Genau das sind aber Probleme, die Stadtzürchern im Unterschied zu mit dem Auto in die Stadt Pendelnden schlicht nicht interessieren. Auch der Steuerfuss fällt im Vergleich zu wegen gieriger Vermieter rasant steigenden Mieten finanziell nur am Rande ins Gewicht. Darum verlieren die Bürgerlichen nicht nur Sitze im Stadtrat, sondern auch ihre politische Gestaltungskraft in der Stadt selbst. Statt das Zürich des 21. Jahrhunderts mit zu gestalten, werden sie nur als Nostalgiker und Störfaktoren wahr genommen, als Flugsand ohne Einfluss auf das Funktionieren der Maschine. Manchmal gelingt es ihnen gar, mit Hilfe des Kantons die Stadt auszutricksen.

Im Katzenjammer vereint: Exponenten von FDP, SVP und CVP. (Bild: Keystone)

… und sie pflegen offen beleidigende Vorurteile
Aber wie das bei den Stadtzürcher Stimmberechtigten ankommt, wird nicht Erwägung gezogen. Genau so wenig wie beim Wiederholen der immer gleichen Leier, wonach keiner der links wählenden Städter einen Job habe, Verantwortung trage oder gar Steuern zahle. Diese dümmliche Art pauschalisierender Vorurteile, in Verkehrsdebatten auch Eins zu Eins gegen Velofahrende verwendet, ist die sicherste Art, es sich mit den Stimmberechtigten in der Stadt zu verscherzen. Denn diese zahlen sehr wohl Steuern, und dazu nicht den niedrigsten Steuersatz. Aber sie tun es bewusst, weil sie von der Stadt auch ein mehr an Infrastruktur erwarten und bekommen.
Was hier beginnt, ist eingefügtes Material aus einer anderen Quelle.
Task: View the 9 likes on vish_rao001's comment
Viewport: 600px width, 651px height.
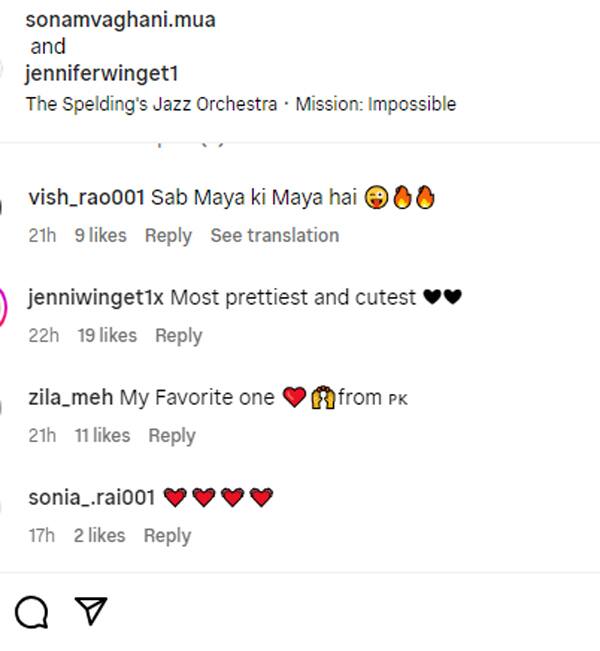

Dass die Mieten in der Stadt höher sind als auf dem Land, braucht wohl nicht extra erwähnt zu werden.

Dazu kommt dann noch, dass sich SVP und FDP einen Gockelkampf um die Führung des saft- und kraftlosen, bürgerlichen Lagers liefern. Wenn dieses auch weiter eine Politik für Pendler statt für Stadtbewohner macht, wird es weiter an Bedeutung verlieren. Dabei gäbe es durchaus ein bürgerliches Stimmpotential in der Stadt. Aber dieses ist nicht reaktionär, ausländerfeindlich und gesellschaftlich konservativ. Bis zu den Fialas dieser Welt ist da freilich noch nicht vorgedrungen. Im Gegenteil: Fiala ätzt noch rum, dass die letzten drei Stadtpräsidenten der SP alle "Zugezogene" gewesen seien.

Mit Vollgas in die Bedeutungslosigkeit?
Frau Fiala, schreiben Sie sich folgendes hinter ihre perlenbehangenen Ohren: Eine Mehrzahl der Zürcher sind "Zugezogene". Und als solche haben sie die Knappheit erschwinglicher Wohnungen am eigenen Leib zu spüren bekommen. Im Unterschied zu Zürichberg-Freisinnigen wie Ihnen, die mit dem goldenen Löffel im Mund in eine Familie von Zoiftern hinein geboren wurden. Und die mit Verlaub nicht den Hauch einer Ahnung von den Alltagssorgen der Stadtbewohner haben. 

Wenn der Freisinn nur für diese abgehobene Elite Politik macht, wird der Stimmanteil weiter schrumpfen, bis sogar die Alternative Liste im Vergleich dazu wie eine etablierte Grosspartei erscheint. Denn in einer Demokratie geht es auf Dauer nicht auf, an den Bedürfnissen grosser Teile der Bevölkerung vorbei zu politisieren. Wie gesagt: Vom Unterhaltungspotenzial her bewegt sich das auf hohem Niveau. Immerhin etwas.